**Task goal:** Select every line of the records that contains the string "support", treating uppercase and lowercase letters as distinct.

____ Material for this exercise

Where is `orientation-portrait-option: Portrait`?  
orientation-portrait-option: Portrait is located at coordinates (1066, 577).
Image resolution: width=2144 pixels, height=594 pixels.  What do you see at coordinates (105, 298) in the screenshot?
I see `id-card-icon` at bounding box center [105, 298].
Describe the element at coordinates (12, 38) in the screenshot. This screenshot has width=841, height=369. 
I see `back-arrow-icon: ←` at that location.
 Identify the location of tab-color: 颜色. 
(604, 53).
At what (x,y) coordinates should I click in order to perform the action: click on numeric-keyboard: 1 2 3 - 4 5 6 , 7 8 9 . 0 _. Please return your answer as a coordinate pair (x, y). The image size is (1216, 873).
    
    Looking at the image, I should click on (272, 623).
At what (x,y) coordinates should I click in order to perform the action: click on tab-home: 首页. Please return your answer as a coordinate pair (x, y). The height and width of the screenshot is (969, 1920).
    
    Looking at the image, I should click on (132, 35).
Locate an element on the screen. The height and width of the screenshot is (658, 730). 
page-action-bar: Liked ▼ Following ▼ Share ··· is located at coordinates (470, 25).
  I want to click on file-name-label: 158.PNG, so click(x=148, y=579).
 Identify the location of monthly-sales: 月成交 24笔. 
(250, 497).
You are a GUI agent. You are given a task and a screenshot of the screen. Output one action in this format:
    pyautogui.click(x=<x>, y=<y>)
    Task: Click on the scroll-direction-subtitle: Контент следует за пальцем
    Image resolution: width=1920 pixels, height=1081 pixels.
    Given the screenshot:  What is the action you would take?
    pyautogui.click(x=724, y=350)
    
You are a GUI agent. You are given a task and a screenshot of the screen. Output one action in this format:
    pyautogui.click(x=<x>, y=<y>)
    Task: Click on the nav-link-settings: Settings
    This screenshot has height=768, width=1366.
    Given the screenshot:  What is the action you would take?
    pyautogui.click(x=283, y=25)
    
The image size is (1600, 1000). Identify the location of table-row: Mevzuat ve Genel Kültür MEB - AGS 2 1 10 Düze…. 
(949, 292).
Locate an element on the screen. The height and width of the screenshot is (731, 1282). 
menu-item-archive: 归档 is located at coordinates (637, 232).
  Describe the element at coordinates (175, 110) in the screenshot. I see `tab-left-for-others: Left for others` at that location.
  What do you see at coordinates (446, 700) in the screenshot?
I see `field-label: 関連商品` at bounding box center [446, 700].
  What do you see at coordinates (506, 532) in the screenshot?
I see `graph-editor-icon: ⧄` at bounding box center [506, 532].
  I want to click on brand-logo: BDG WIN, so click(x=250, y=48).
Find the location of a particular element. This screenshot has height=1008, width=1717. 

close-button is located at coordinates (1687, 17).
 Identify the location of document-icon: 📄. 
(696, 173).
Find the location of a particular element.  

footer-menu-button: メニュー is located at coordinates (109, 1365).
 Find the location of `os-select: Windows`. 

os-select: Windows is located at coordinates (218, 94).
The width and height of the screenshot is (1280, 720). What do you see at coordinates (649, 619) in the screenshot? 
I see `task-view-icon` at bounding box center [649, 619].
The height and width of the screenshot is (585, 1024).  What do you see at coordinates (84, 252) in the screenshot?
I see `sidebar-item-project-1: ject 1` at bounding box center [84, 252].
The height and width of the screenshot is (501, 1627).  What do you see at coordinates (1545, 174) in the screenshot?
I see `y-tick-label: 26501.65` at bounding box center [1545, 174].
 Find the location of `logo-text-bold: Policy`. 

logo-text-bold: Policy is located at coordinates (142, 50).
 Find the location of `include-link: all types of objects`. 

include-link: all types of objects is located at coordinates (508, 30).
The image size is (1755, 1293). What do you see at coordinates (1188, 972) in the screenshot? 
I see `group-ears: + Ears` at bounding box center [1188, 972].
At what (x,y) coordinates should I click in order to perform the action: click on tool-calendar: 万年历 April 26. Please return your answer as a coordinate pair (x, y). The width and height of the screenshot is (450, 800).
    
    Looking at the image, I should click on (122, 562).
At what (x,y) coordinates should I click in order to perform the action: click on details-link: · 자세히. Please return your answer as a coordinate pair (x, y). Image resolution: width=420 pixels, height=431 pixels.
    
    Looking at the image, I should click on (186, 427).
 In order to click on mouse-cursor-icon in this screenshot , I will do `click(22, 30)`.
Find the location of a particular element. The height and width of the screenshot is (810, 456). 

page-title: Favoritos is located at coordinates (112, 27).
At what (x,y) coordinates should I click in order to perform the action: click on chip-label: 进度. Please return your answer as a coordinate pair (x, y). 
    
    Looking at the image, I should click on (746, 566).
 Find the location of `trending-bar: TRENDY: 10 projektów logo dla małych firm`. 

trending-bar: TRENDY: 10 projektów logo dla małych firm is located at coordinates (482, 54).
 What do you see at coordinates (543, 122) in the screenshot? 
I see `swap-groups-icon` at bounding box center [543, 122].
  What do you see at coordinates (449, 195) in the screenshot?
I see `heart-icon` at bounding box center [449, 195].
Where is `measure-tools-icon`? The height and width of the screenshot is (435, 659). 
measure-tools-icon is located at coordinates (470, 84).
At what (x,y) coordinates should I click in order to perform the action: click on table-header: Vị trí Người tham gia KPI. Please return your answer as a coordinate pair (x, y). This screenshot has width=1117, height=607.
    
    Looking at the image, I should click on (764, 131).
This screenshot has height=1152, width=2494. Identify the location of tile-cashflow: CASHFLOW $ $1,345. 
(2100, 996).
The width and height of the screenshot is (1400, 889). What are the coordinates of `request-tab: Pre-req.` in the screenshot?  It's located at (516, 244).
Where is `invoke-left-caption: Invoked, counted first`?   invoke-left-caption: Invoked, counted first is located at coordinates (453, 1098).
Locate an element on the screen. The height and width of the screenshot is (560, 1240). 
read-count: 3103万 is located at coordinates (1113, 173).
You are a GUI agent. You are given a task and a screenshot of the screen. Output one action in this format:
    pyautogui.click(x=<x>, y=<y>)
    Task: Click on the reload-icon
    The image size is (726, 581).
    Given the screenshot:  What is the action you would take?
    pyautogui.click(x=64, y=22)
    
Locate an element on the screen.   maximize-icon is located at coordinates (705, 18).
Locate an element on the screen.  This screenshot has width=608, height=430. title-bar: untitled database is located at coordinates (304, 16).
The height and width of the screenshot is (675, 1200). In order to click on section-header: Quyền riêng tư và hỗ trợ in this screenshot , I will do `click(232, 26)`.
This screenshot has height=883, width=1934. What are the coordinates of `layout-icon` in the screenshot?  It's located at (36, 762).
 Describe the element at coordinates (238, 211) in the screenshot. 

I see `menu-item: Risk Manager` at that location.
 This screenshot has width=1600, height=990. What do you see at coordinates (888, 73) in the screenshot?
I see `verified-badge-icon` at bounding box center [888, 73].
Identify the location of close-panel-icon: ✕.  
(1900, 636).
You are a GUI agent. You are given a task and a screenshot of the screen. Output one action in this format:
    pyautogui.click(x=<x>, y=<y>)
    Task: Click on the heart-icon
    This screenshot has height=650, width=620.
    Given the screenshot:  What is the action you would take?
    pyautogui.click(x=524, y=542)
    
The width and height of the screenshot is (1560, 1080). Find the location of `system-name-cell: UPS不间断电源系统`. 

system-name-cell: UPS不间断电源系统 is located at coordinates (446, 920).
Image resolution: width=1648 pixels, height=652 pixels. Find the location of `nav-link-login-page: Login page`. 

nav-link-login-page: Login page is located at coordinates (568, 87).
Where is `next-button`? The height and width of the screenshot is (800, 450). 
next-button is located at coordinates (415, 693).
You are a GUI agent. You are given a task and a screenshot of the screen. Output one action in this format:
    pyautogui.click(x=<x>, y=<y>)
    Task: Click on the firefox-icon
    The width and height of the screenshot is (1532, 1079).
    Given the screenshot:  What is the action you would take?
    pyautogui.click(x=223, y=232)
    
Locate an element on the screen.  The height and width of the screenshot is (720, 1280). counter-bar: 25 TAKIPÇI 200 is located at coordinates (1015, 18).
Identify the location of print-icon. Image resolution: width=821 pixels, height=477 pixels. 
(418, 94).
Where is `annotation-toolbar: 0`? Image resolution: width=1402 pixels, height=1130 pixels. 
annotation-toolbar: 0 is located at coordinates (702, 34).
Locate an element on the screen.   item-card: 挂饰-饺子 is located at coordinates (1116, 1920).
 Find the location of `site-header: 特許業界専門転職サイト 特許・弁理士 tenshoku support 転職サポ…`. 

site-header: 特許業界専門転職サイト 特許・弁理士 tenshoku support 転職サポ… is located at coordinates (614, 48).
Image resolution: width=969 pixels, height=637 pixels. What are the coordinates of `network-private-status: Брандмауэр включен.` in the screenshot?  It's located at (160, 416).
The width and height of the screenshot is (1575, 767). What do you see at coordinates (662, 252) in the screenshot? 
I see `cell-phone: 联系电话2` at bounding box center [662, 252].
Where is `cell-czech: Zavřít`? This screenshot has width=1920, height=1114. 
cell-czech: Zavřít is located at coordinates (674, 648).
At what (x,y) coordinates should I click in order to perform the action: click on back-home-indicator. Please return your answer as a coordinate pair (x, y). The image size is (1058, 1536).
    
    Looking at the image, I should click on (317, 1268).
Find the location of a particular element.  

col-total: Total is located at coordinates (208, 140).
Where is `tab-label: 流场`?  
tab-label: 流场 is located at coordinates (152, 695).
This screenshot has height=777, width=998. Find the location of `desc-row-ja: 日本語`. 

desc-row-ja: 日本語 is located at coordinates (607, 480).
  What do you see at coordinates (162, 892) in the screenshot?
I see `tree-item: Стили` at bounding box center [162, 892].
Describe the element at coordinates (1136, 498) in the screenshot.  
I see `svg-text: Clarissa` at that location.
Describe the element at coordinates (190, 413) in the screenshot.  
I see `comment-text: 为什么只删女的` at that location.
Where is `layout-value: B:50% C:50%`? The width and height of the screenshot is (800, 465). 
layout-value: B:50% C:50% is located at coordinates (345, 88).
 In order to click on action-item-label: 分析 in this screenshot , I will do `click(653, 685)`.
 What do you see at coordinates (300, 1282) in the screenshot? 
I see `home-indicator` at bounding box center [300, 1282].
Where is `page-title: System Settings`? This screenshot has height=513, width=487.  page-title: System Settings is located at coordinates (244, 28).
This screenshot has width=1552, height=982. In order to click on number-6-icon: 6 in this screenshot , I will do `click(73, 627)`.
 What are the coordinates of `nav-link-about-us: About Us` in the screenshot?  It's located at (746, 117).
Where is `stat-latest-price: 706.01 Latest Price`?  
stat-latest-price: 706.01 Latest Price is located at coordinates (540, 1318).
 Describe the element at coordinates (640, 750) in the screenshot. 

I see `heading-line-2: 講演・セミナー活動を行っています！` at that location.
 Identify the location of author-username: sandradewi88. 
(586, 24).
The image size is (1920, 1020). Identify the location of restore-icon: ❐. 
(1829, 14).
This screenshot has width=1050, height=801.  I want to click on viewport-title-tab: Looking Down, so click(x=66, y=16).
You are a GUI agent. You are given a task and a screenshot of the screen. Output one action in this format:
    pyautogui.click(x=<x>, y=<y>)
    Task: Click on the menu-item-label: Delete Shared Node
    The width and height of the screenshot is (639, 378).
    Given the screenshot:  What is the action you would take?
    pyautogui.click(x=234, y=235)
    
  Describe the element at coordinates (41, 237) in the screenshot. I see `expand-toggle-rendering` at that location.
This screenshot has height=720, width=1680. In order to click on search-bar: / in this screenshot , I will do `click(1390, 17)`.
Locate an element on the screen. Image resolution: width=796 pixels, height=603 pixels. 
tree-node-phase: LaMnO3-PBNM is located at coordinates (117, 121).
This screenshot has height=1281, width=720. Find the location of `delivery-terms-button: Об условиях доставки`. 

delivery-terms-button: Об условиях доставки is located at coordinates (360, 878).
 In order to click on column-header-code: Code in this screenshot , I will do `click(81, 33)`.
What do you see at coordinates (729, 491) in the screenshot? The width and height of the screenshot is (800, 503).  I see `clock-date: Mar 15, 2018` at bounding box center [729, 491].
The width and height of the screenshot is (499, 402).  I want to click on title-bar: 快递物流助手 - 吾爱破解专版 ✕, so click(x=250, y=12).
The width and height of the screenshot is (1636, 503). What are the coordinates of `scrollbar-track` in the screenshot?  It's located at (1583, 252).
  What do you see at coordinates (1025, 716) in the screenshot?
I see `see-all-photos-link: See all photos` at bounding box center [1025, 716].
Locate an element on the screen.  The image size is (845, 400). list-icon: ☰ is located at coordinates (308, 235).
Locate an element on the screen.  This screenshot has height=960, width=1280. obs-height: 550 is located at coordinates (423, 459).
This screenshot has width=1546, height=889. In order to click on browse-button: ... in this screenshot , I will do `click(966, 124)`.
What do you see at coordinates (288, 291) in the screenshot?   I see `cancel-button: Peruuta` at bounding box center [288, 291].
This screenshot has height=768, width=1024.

________

**Solved exercise:**
 Find the location of `site-header: 特許業界専門転職サイト 特許・弁理士 tenshoku support 転職サポ…`. 
site-header: 特許業界専門転職サイト 特許・弁理士 tenshoku support 転職サポ… is located at coordinates (614, 48).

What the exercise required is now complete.